Not only is she deeply passionate about the people of her country and their plight, but she also believes in bringing Angola, sub-Saharan Africa, and the rest of the continent up to speed with the Western world in terms of technology, innovation, and intellectual capital. By focusing on the entrepreneurial flair of the country, she is building a sustainable business model which is guaranteed to pay dividends.
For example, World Population Review indicates that Angola’s population of 31,878,438 people is characterised by one of the highest fertility rates in the world at 5.54 children per woman. Without adequate skills and educational development, poverty rates will soar alongside the population growth rate. Women empowerment is the only way to uplift society, improve living conditions, and contribute to GDP in a meaningful way.
Isabel recognizes the challenges ahead and she is laying the groundwork for improved telecommunications and transportation infrastructures. At a recent international symposium, she impressed upon dignitaries and world leaders the need for deep and meaningful investment in Africa’s infrastructure, particularly from countries like Russia, China, and India. To date, China has invested $120 billion in Africa, India $80 billion, and Russia $17 billion. Isabel is looking for FDI injections to build transportation infrastructures to bring Africa on par with the rest of the world.

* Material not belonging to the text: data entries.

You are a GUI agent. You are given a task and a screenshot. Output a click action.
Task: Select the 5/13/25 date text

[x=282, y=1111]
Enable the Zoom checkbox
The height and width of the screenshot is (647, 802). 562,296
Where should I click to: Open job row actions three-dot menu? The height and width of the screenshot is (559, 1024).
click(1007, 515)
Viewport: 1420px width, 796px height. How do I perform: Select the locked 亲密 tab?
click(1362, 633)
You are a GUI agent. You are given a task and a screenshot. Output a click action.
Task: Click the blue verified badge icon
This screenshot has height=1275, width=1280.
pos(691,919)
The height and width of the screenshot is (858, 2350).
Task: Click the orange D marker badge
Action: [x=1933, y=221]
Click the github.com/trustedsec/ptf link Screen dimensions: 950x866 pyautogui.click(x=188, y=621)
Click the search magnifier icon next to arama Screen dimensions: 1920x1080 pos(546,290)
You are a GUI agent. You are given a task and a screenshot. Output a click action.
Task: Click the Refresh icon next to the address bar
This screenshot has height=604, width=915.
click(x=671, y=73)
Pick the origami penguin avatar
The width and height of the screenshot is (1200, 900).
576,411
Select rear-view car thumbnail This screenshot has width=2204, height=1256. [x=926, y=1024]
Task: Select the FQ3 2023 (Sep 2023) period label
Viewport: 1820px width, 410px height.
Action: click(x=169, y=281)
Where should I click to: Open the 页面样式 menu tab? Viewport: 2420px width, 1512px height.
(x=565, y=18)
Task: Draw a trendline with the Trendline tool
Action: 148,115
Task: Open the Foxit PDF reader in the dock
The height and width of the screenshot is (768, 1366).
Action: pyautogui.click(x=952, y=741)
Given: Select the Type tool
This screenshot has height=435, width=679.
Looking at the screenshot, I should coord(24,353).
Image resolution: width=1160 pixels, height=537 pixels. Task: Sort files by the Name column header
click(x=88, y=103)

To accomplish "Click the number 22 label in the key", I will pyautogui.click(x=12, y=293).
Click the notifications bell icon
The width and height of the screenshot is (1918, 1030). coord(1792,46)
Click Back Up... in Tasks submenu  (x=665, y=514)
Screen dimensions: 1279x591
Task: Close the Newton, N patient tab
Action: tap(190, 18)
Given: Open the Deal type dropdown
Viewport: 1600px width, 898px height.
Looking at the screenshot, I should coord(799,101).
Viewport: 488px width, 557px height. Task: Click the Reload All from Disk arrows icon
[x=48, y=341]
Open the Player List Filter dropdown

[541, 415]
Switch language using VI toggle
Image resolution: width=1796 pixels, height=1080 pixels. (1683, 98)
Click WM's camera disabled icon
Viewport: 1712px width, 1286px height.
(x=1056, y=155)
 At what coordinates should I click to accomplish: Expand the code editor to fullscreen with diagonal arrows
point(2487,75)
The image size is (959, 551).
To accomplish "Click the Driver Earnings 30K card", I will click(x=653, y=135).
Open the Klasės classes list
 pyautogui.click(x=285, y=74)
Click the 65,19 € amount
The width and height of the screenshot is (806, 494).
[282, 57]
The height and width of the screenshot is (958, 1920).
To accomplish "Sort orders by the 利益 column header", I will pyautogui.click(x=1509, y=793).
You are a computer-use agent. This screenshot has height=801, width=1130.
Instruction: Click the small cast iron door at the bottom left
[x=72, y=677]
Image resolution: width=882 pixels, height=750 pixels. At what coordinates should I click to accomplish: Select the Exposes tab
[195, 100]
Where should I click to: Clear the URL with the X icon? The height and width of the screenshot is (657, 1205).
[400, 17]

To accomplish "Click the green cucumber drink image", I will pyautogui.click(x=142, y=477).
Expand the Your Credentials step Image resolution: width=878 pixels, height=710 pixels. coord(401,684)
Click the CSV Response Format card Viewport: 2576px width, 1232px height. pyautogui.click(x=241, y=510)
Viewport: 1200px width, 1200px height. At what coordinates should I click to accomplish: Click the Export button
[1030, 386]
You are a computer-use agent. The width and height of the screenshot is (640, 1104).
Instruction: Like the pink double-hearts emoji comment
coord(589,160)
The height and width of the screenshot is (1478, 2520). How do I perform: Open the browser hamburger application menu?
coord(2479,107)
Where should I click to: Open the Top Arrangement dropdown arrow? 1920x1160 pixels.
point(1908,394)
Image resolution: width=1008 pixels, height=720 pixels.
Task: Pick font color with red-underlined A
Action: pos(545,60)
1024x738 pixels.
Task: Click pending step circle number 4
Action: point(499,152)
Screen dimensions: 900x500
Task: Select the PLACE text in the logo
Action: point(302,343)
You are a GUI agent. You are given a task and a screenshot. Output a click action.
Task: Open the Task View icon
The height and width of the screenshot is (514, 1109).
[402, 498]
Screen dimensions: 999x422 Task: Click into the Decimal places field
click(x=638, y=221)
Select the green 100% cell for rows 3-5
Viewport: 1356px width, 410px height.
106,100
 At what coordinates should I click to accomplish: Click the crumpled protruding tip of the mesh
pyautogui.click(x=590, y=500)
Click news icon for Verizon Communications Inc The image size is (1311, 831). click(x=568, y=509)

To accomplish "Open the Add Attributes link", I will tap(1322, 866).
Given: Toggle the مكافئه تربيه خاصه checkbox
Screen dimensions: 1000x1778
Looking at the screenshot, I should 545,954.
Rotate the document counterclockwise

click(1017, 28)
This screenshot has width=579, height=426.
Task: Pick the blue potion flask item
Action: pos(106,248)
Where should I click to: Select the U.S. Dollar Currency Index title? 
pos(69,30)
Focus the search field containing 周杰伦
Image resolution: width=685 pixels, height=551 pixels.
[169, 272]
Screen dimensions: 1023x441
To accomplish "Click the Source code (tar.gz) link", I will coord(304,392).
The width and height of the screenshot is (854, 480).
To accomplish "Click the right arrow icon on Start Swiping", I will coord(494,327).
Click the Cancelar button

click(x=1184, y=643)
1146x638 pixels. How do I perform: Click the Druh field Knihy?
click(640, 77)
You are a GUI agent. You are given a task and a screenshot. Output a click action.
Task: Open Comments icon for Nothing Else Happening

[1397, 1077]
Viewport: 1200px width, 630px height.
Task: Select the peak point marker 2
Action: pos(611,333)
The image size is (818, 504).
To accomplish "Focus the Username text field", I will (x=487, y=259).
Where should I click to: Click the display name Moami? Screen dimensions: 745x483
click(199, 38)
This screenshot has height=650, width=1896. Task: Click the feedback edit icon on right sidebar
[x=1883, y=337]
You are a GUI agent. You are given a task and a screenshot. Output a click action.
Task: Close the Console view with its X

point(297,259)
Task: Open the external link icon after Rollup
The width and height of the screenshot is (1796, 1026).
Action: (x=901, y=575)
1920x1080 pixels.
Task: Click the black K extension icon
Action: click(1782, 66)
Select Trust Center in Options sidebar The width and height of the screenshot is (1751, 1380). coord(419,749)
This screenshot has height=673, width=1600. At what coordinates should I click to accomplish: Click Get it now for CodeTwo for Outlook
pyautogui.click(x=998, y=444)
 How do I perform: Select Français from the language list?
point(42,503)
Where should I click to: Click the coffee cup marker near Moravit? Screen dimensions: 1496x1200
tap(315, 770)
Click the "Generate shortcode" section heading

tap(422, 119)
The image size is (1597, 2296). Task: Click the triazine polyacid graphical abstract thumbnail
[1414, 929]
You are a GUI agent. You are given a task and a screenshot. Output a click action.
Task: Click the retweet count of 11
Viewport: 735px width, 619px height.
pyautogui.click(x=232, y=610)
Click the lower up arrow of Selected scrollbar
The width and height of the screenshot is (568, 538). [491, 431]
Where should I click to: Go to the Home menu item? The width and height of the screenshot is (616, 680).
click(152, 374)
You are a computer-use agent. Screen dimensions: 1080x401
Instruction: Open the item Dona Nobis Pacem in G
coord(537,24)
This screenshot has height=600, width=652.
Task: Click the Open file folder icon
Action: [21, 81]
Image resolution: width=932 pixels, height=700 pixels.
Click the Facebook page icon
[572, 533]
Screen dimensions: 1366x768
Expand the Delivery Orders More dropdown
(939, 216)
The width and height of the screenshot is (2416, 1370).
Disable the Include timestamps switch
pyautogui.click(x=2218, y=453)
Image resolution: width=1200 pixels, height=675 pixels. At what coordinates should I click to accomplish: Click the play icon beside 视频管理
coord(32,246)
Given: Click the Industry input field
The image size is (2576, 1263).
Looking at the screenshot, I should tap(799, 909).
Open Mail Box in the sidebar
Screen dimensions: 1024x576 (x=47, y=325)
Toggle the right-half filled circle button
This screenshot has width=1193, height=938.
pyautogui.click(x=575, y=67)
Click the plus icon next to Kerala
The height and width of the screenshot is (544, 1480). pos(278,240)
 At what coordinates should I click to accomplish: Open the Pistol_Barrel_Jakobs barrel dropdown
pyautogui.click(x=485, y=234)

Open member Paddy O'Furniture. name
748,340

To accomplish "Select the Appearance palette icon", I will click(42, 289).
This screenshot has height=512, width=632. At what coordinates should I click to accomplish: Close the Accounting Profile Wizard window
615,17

Beyond bricks and mortar change, she has been advocating for education and skills development, and gender equality.
Leading by Example: One Candidate at a Time
Her own companies have been instructed to actively promote female candidates through the ranks. By breaking convention, women will no longer be relegated to the roles of homemaker and caregiver. With more women entering the workforce and studying at universities and vocational colleges, plenty of economic opportunities are available. Existing frameworks are slowly changing to accommodate the new cultural zeitgeist of our time.
Isabel routinely states that she has taken it upon herself to be a facilitator of change. She is passionate about the youth and their well-being, their prospects, and their education. Not only does she contribute to a children’s paediatric hospital, a fun day for underprivileged children, scholarship opportunities to international universities, and the eradication of malaria, she is also looking to bring the latest technology to Angola.
One of Isabel’s companies, Efacec is involved in electric vehicle technologies. She is hoping to have charging stations and electric vehicles operational in Angola by 2050. She was instrumental in pushing for high-speed Internet connectivity in the country, and thanks to the undersea fiber-optic network connecting Brazil and Angola that too is a reality. All of the social entrepreneurship initiatives she is advocating for are designed for rural and urban dwellers alike.
In her words, ‘We must tackle malaria head on to ensure that our young people, our rural people, and our future leaders are able to realise their full potential… Clean water initiatives are near and dear to my heart. Impoverished communities must not be ravaged by polluted water. We all have the right to clean water, clean air, and malaria-free lives. These are basic human rights.’
Her inspirational style and hands-on approach to managing people and getting the best out of them is paying dividends. There is much work to be done, but she is the catalyst that is making it happen.